Jackson’s hypertext challenges readers’ general expectation of a rewarding reading experience and requires from them a new vision to perceive hypertext’s beauty. In S/Z, Roland Barthes has made clear that the “goal of literary work is to make the reader no longer a consumer, but a producer of the text” (Barthes 4). Conventional texts are hierarchical, giving authors most of the control and leaving to readers “the poor freedom either to accept or reject the text” (4). Patchwork Girl, however, opens up possibilities and delegates to readers “the pleasure of writing” (4) by offering them chances to alter the outcome in the hypertext. While traditional readers derive their reading satisfaction from narrative suspense and the pursuit of novelistic closure, Jackson’s hypertext offers them a new source of content---the control over the text and a share of the author’s pleasure in the course of textual production. Such pleasure stems not directly from “the [fiction’s] content or even its structure”, but “the abrasions [a reader] imposes upon the fine surface” (10). Jackson’s hypertext urges readers to open up to a new definition of a rewarding reading experience and builds into their reading the pleasure of writing. Such reward no longer lies inside the text, but reaches out to the world where readers live and foster as a meaningful activity in life. Hypertext rewards its readers with choices to “go write [one’s] own text” and “paint [one’s] mural” (Jackson/ Gaps, Leaps). Believing that the decision to do “something else might be the best outcome of a text”, hypertext urges readers to change their life. While traditional text occupies readers with overwhelming amount of information to the extent that they become “stuck on the meaning like a bug on a pin”, hypertext nurture adventurous, risk-taking opportunists to take what they think useful into their life and “knot it to their arguments” (Gaps, Leaps). Offering readers space to interpret and choose, hypertext encourages a new rewarding reading experience which rests on grounds of innovation and reproduction.

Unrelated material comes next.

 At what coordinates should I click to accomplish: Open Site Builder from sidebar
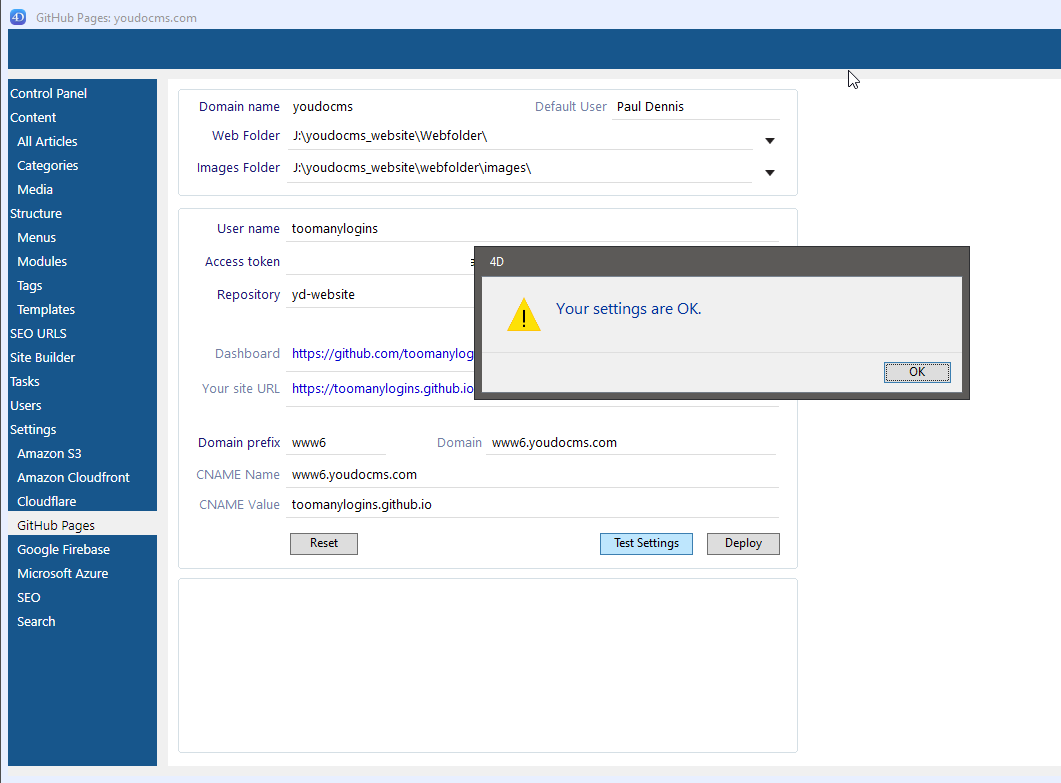42,357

In the attempt to experiment with multiplicity and links, Shelley Jackson takes Patchwork Girl away from conventional print text and presents it with the chimerical hypertext. Instead of merely relying on electronic links for an arbitrary textual unity, Jackson manipulates allusions and thematic parallels in bridging gaps. Her experimentation with collage writing and internal dialogues resonates with thematic representations of bodies and femininity. Such interweaving of writing techniques and thematic concerns helps in forming a strong coherence. Jackson’s hypertextual experiment is playful in its crossing of boundaries set by conventional print text, but its carefully knitted narrative clusters also demonstrate seriousness in achieving textual coherence. Not satisfied with the mere experimentation of forms, Patchwork Girl challenges its readers to take on an active reading experience that invites choice and creation.

Works Cited:

Barthes, Roland. "S/Z [1973], trans. Richard Miller." (1990).

McHale, Brian. “Postmodernism and Experiment”. The Routledge Companion to Experimental Literature. Bray, Joe, Alison Gibbons, and Brian McHale. London: Routledge, 2012. Print.

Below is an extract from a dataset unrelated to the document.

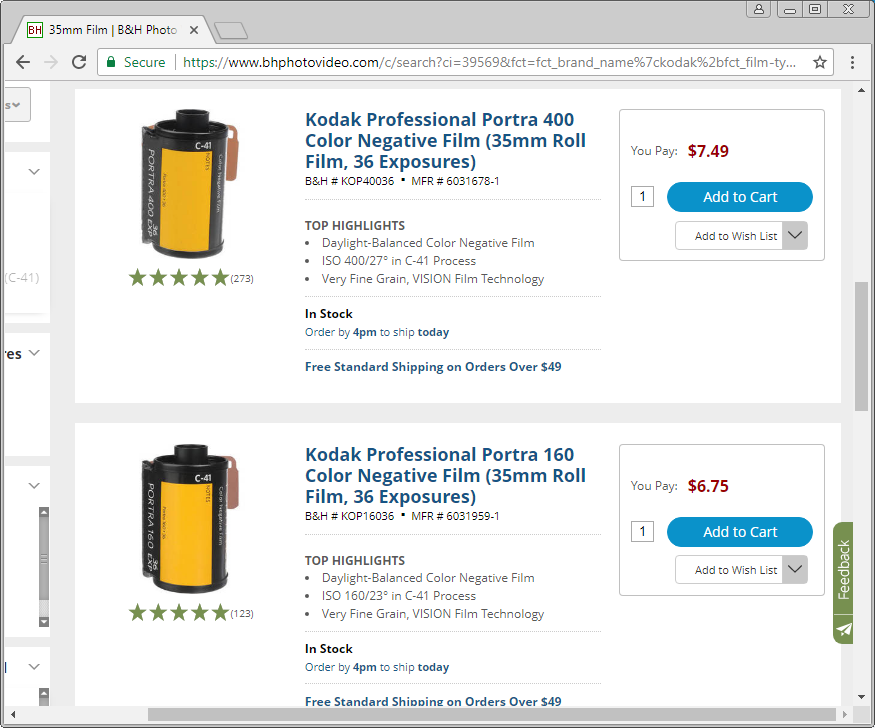Click the browser back arrow
The width and height of the screenshot is (875, 728).
23,62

Ciccoricco, David. “Digital fiction: Networked Narratives”. The Routledge Companion to Experimental Literature. Bray, Joe, Alison Gibbons, and Brian McHale. London: Routledge, 2012. Print.

Jackson, Shelley. Patchwork girl. Eastegate Systems Inc, 1995. CD rom.

Jackson, Shelley. "Stitch Bitch: the patchwork girl." Paradoxa 4.11 (1998): 526-538.

Landow, George P. HyperText: the convergence of contemporary critical theory and technology. Johns Hopkins University Press, 1991.

Landow, George P. Hypertext 3.0: Critical theory and new media in an era of globalization. JHU Press, 2006.

Ryan, Marie‐Laure. "Narrative and Digitality: Learning to Think With the Medium." A Companion to Narrative Theory (2005): 515-528.

Van Hulle, Dirk. "Hypertext and Avant‐Texte in Twentieth‐Century and Contemporary Literature." A Companion to Digital Literary Studies (2008): 139-159.